Compiled by John J. Riemer
The helpful ideas and suggestions of Valerie Bross and Jean Hirons are gratefully acknowledged.
An * aggregator is an E-resource supplier which provides access to full-text collections of e-journals. The user may browse by title or issue; or may search by tables of contents or full text. Some authors limit use of the term "aggregator" to a supplier of e-journals from various publishers; other authors use "aggregator" to refer to any supplier of a collection of e-journals. Examples: Project Muse, JSTOR, Catchword (For use of term, compare: http://toltec.lib.utk.edu/~colldev/annual98.html versus http://www.library.ucsb.edu/istl/00-summer/article2.html)
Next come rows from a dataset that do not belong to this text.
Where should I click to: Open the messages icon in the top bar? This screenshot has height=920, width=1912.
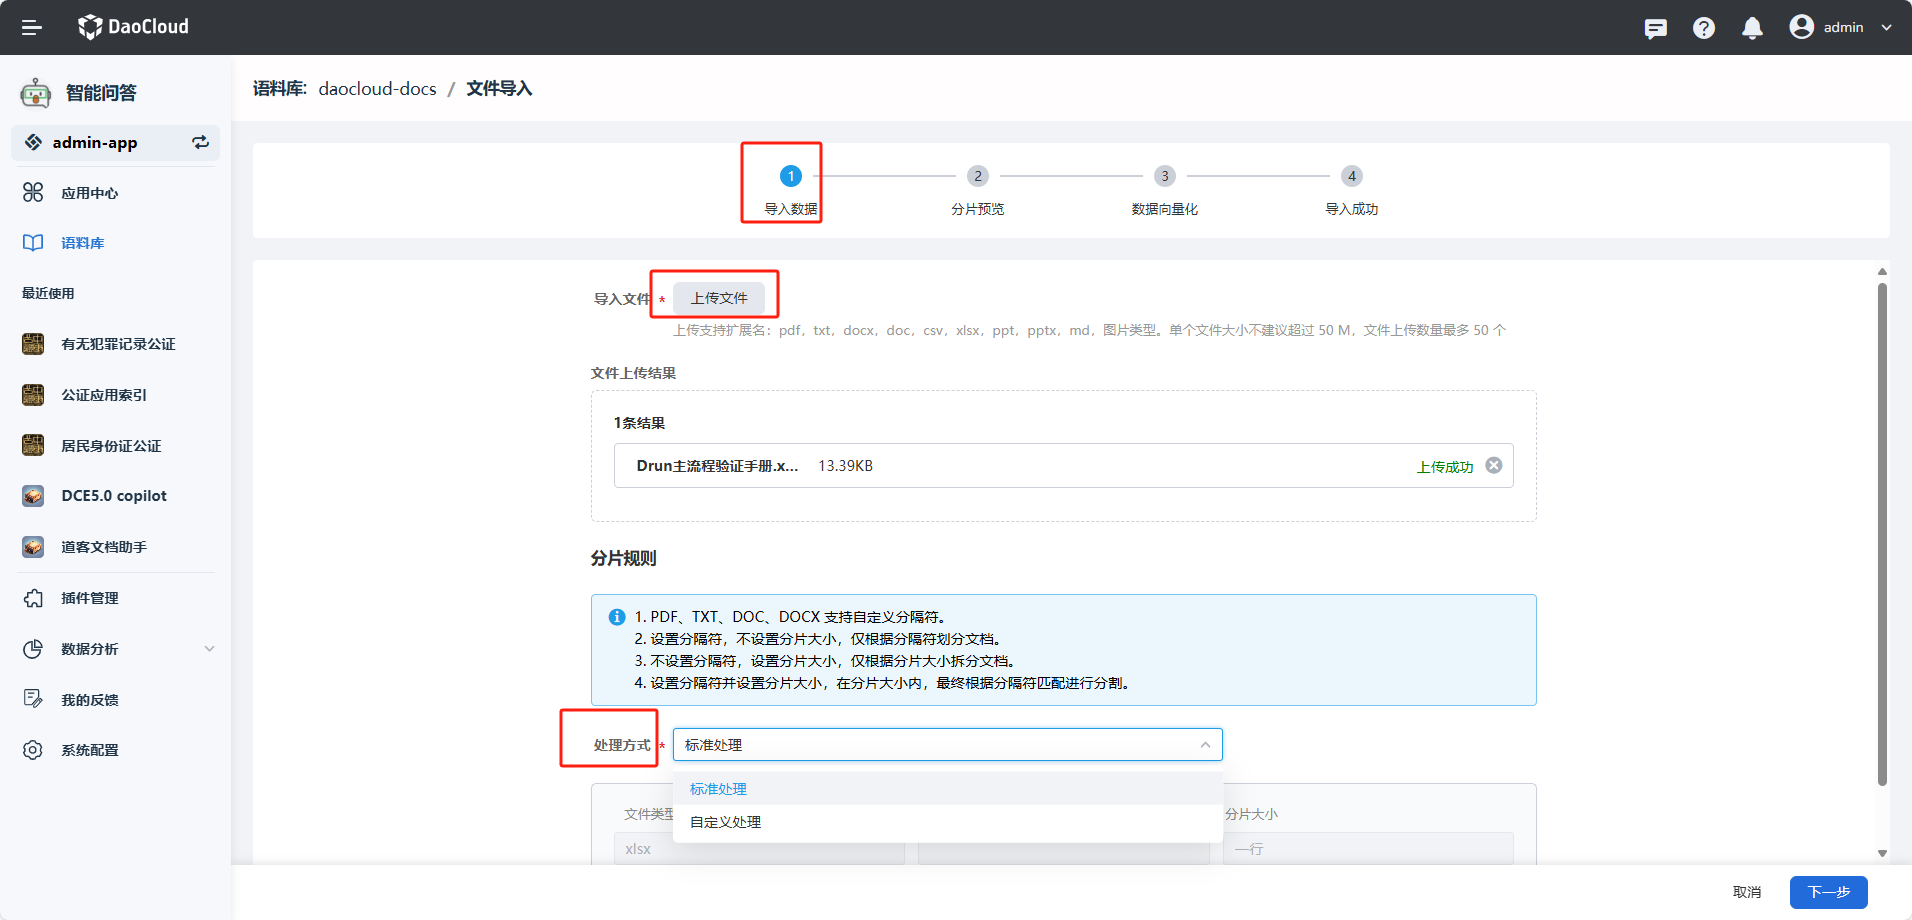(1655, 27)
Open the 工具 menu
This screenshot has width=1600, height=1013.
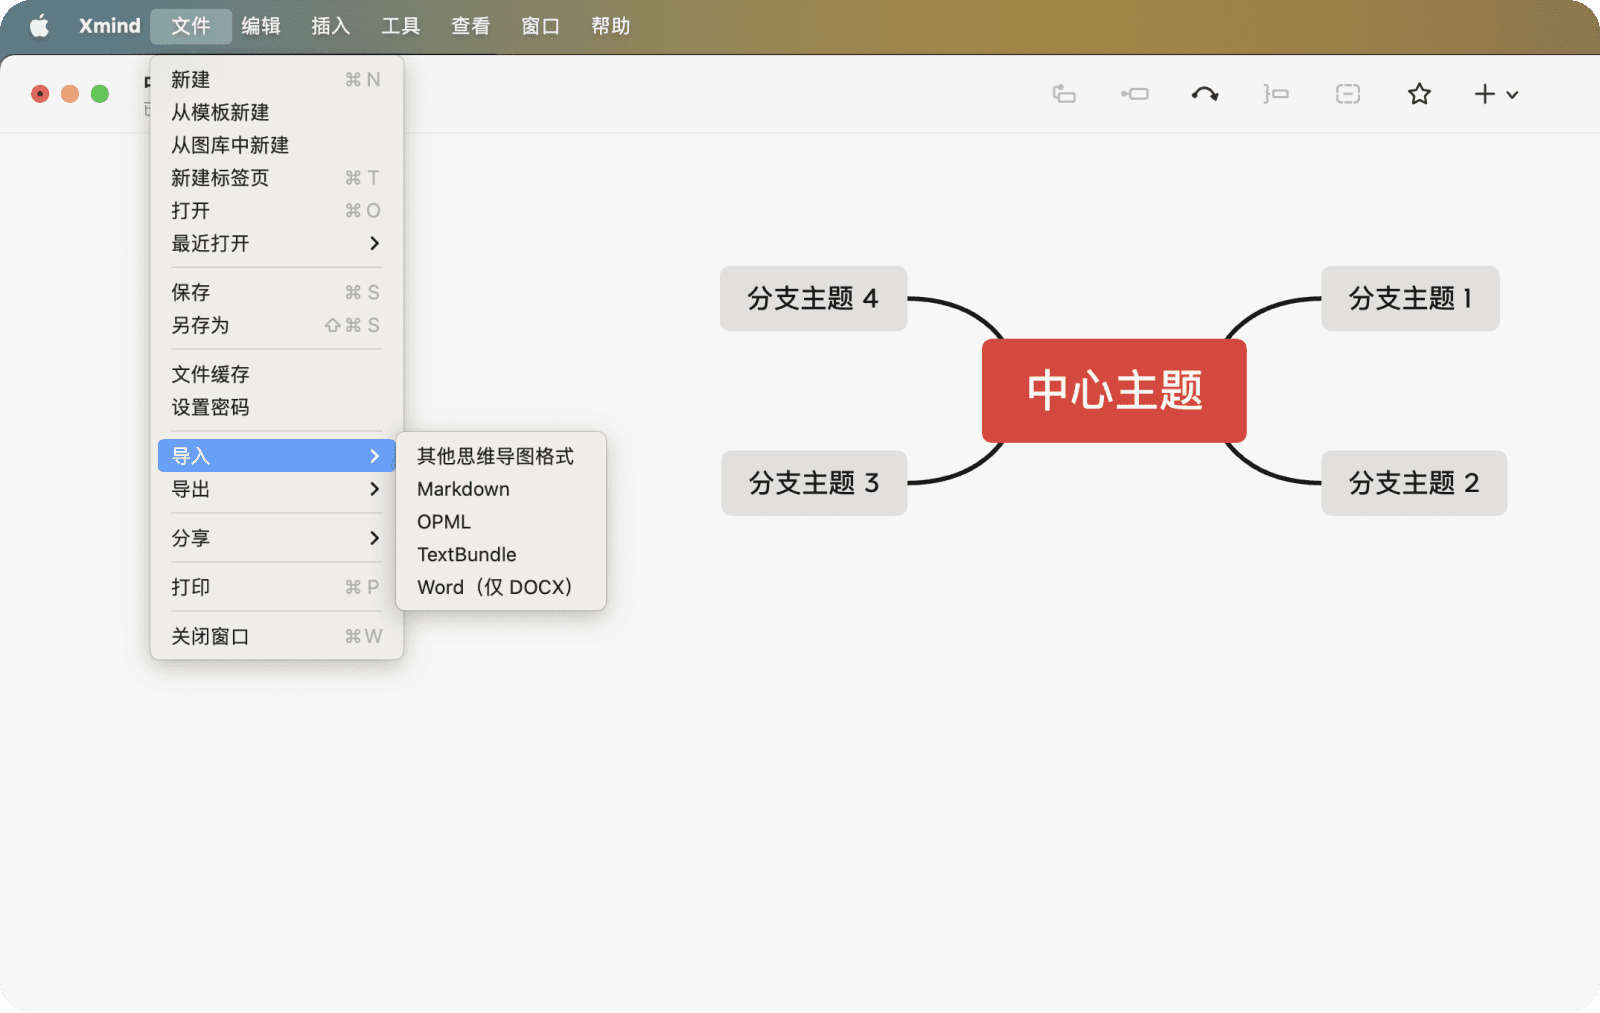point(400,25)
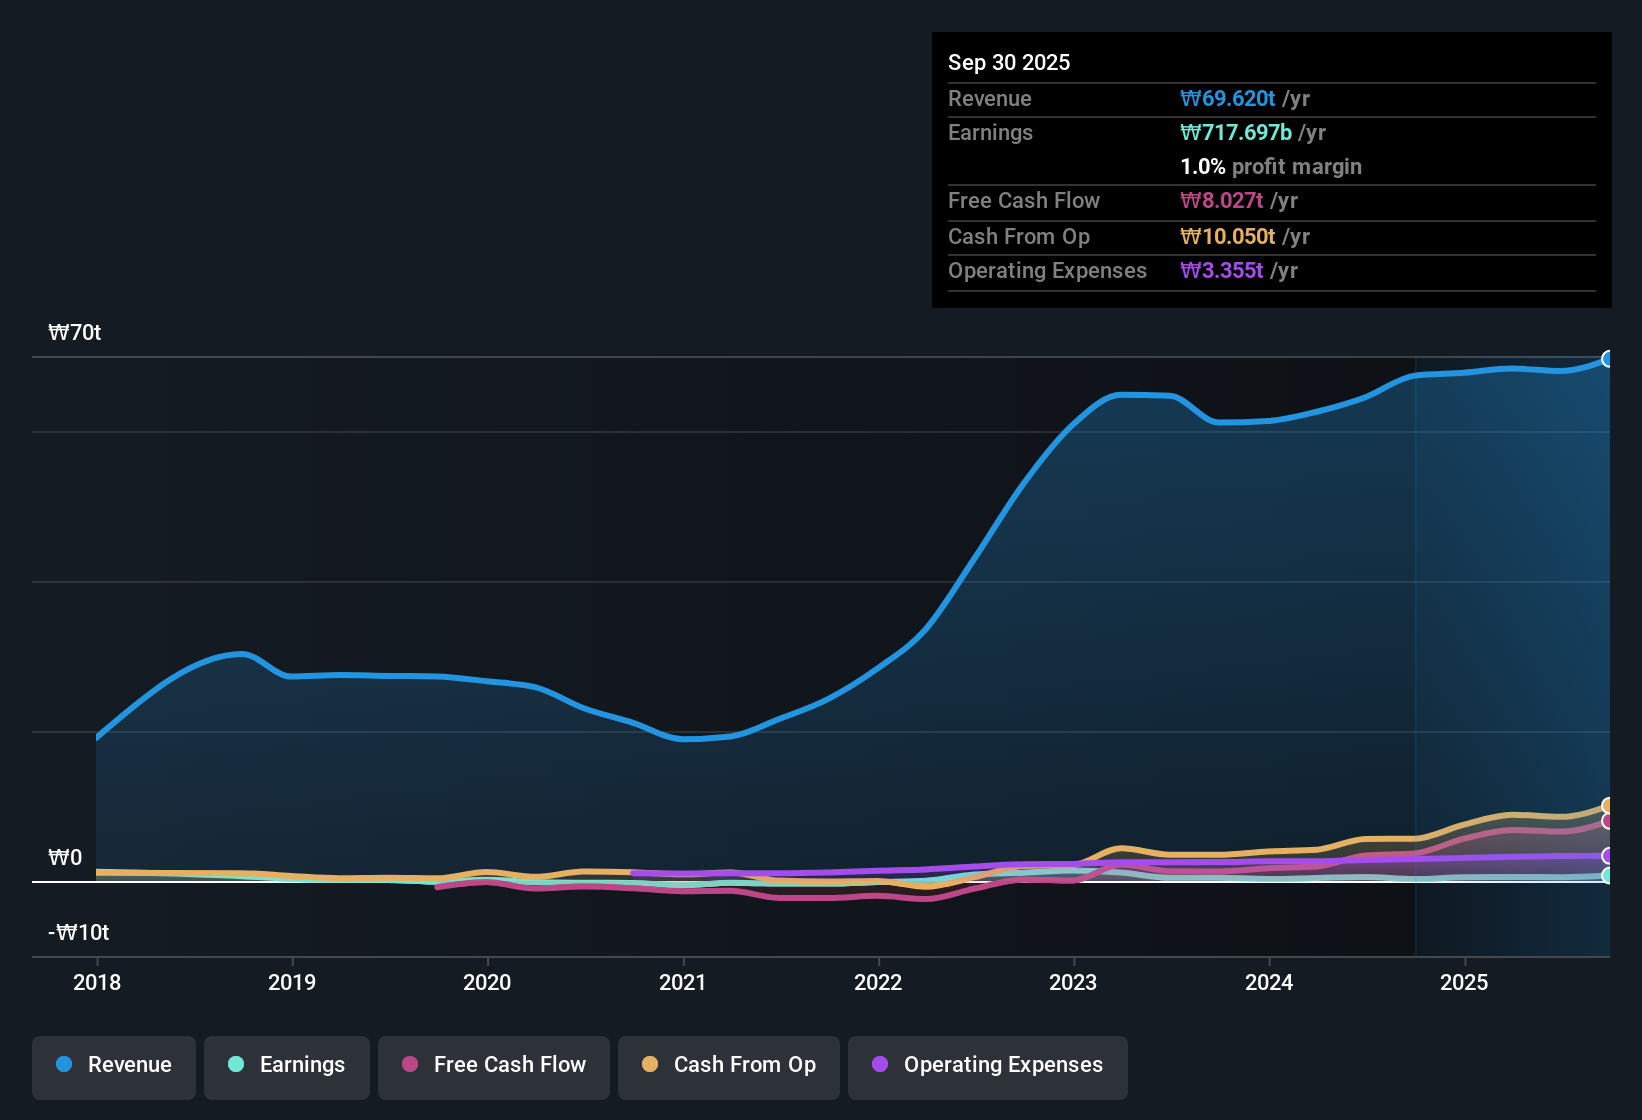Click the ₩70t gridline label

(x=74, y=332)
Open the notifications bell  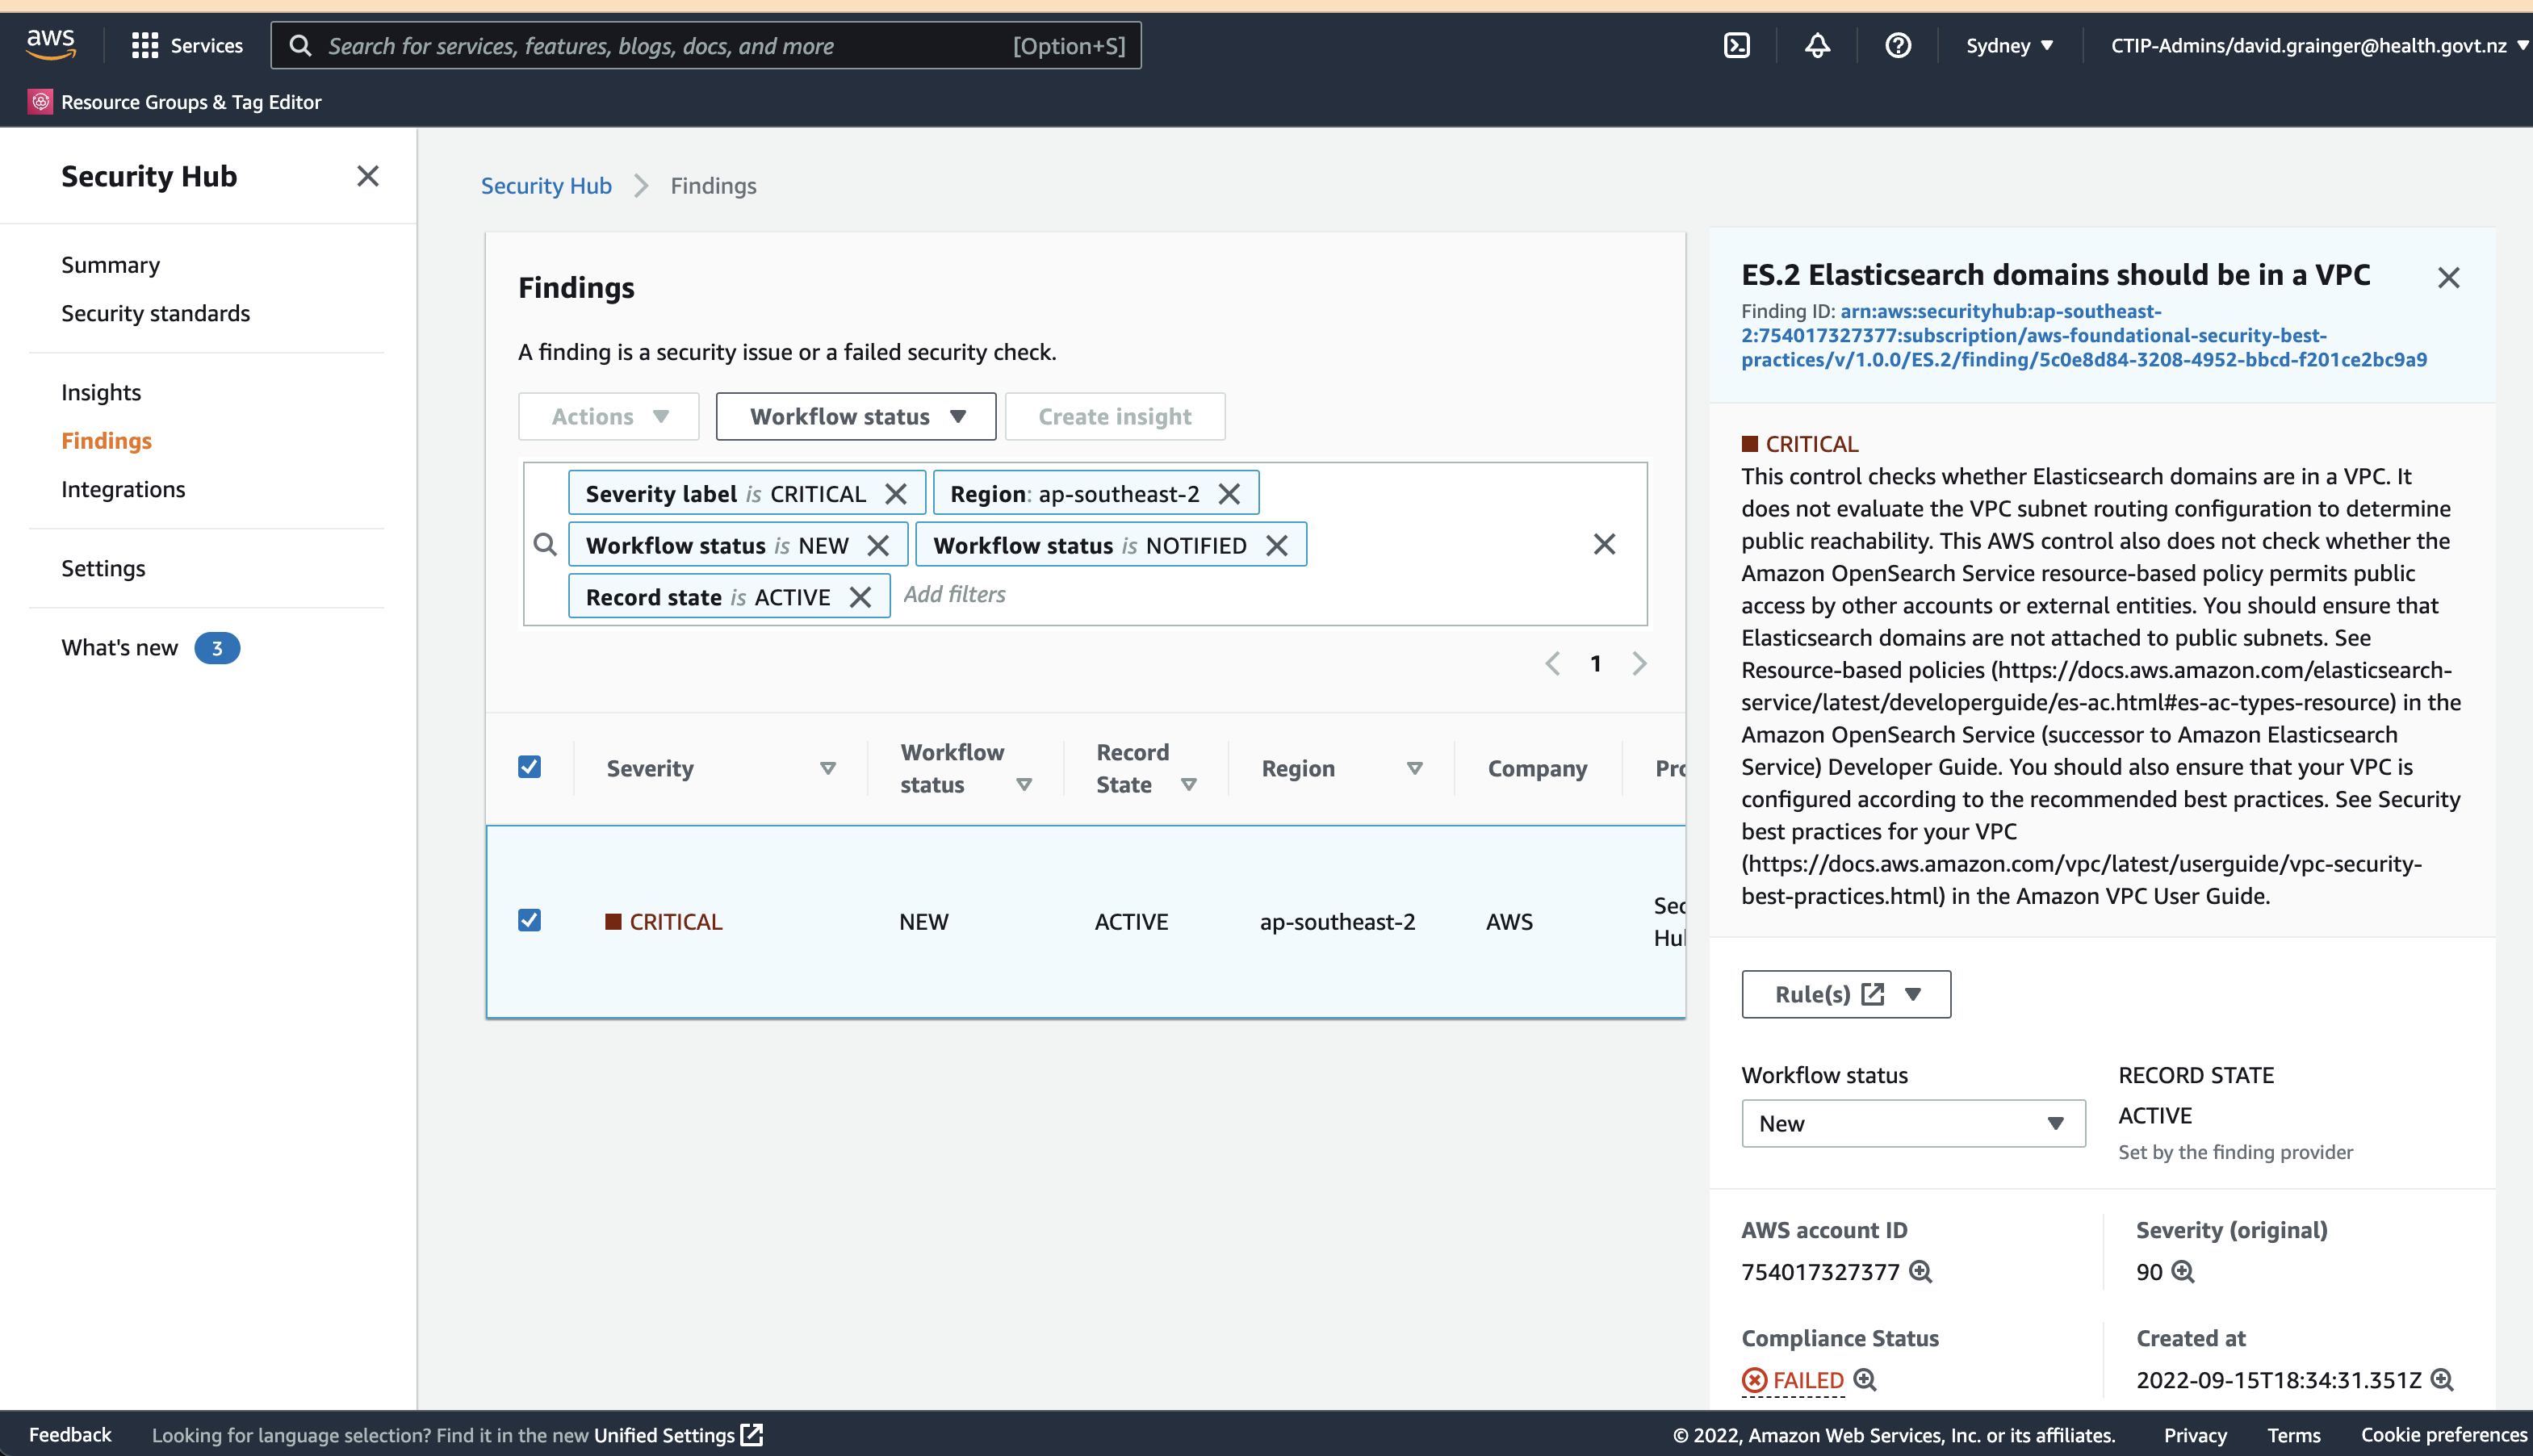click(x=1817, y=45)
An aggregator database is a resource that provides access [through a database interface] to journal articles without necessarily providing access to the whole issue of a journal (based on definition given:http://elibrary.unm.edu/Ejournal/index.shtml.) Aggregator databases usually license content from copyright holders, rather than owning all content. This results in volatility of holdings over time. Examples: Academic Universe, Proquest Education Complete, Proquest Research II and ABI/Global Inform. http://www.library.ucsb.edu/istl/00-summer/article2.html.
A database is a collection of logically interrelated data stored together in one or more computerized files, usually created and managed by a database management system (Subject Cataloging Manual H 1520).